White, a former 5-star prospect and No. 1-rated running back out of Laurinburg, N.C., has started five of the six games this season and all 10 last season. But the Bulldogs’ famously share the workload in the backfield.
White has the most carries with 71, but senior James Cook has 41 and has a team-best 6.0 yards-per-carry average, and sophomore Kendall Milton is next with 45 totes and a 4.7-yard average. Kenny McIntosh, who is coming off an injury, has 29 rushing attempts, leads the backs with six receptions and also handles kick returns.
“I feel good about our backs,” Smart said. “We’ve got good depth there. I’ve got a lot of trust in all those guys, including Daijun (Edwards).”

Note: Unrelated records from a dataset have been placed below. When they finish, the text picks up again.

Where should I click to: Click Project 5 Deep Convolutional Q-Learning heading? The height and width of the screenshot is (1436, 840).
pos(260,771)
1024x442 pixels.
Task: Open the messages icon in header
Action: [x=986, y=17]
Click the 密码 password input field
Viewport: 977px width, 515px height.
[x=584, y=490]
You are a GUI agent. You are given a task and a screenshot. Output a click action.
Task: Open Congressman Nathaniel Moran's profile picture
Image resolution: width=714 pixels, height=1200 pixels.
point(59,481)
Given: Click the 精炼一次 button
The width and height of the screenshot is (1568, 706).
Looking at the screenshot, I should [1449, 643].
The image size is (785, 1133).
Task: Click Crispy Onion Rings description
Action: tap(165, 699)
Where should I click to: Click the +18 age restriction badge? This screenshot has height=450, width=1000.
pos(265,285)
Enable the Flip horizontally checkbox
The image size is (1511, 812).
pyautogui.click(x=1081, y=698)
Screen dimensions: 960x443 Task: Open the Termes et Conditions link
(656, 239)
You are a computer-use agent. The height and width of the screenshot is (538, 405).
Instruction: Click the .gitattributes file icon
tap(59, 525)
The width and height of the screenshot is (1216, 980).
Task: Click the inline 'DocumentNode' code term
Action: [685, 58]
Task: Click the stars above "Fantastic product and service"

Typically, Georgia goes with the hot hand early in games. Against Arkansas, it was Cook who got the ground game going. A senior from Miami, Cook had 87 yards on 12 carries in the 37-0 victory before stepping aside for White late.
“Those two guys are the heart and soul of our offense,” Smart said of Cook and White. “How they go is sometimes how we go. And there’s not always a bunch of big holes for them. They manufacture runs and keep us on schedule. Their leadership, more than their play, has been a key component to this team.”
At the very least, Georgia usually has several fresh backs to choose from at the end of games. If there is any doubt about the outcome, the Bulldogs tend to choose White.
That was the case in Georgia’s 10-3 season-opening win over Clemson. The Bulldogs ran the ball on their final 10 plays of the game, using up the final 4:49 of the clock. White got the ball on six of the nine plays before quarterback JT Daniels kneeled for a 2-yard loss in victory formation from the Clemson 12.
There is, of course, nothing better in football than victory formation.
“We’re winning the line of scrimmage battle, and that is so much fun,” Bennett said.